§ **What the task asks**
For each entry below, please return its exact wording and leave out any picture.

§ **Collected data entries**
Start of Block
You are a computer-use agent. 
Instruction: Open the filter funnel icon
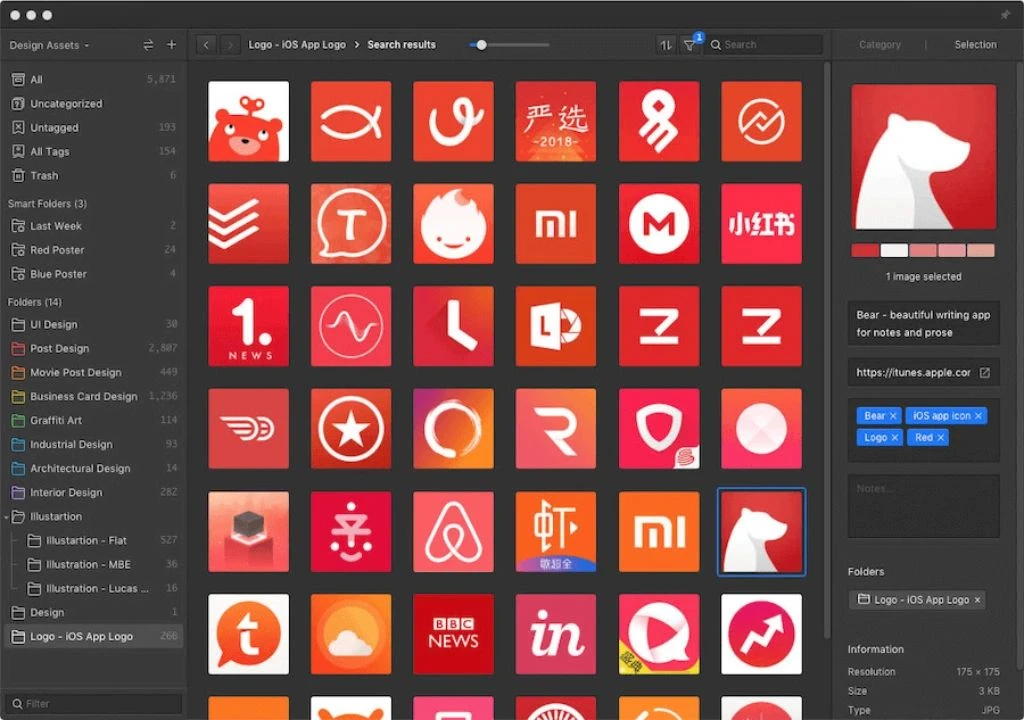[x=689, y=45]
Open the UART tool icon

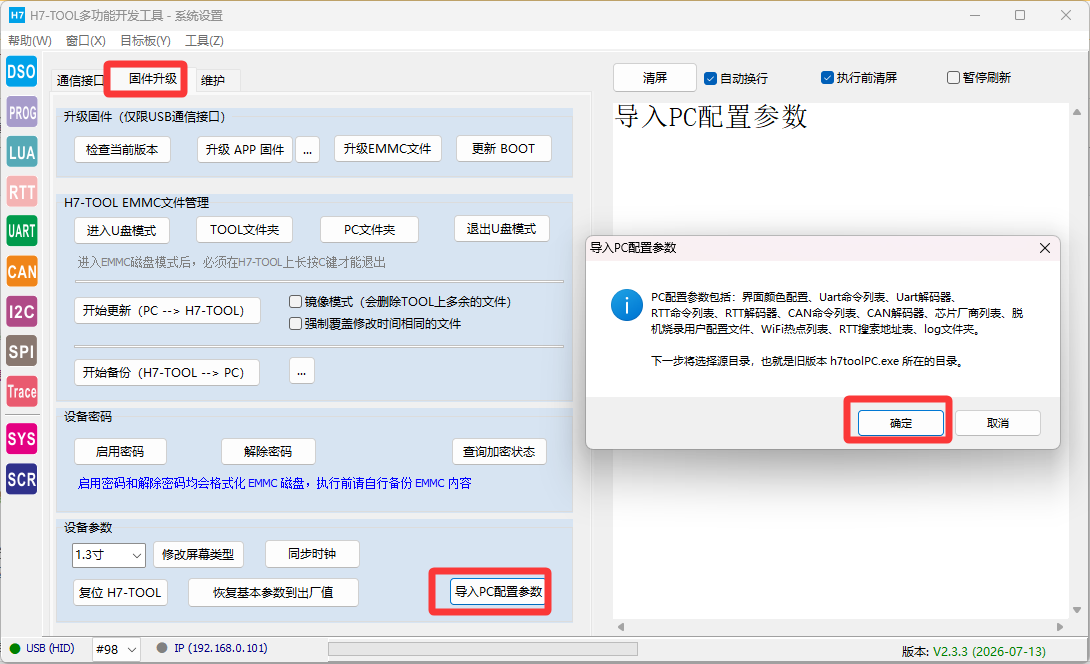coord(22,231)
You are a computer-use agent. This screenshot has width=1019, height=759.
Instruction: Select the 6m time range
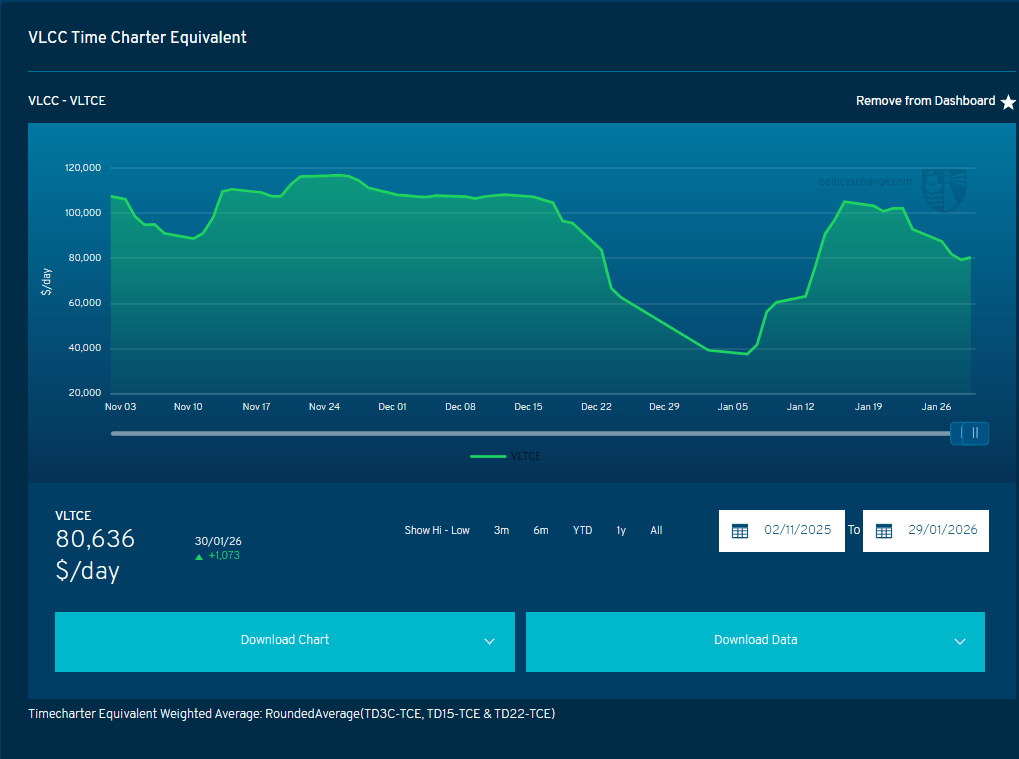[540, 530]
End of Block
§ **Result of this exercise**
You are a computer-use agent. 
Instruction: Open the filter funnel icon
[x=689, y=45]
Open the UART tool icon

coord(22,231)
You are a computer-use agent. This screenshot has width=1019, height=759.
Instruction: Select the 6m time range
[540, 530]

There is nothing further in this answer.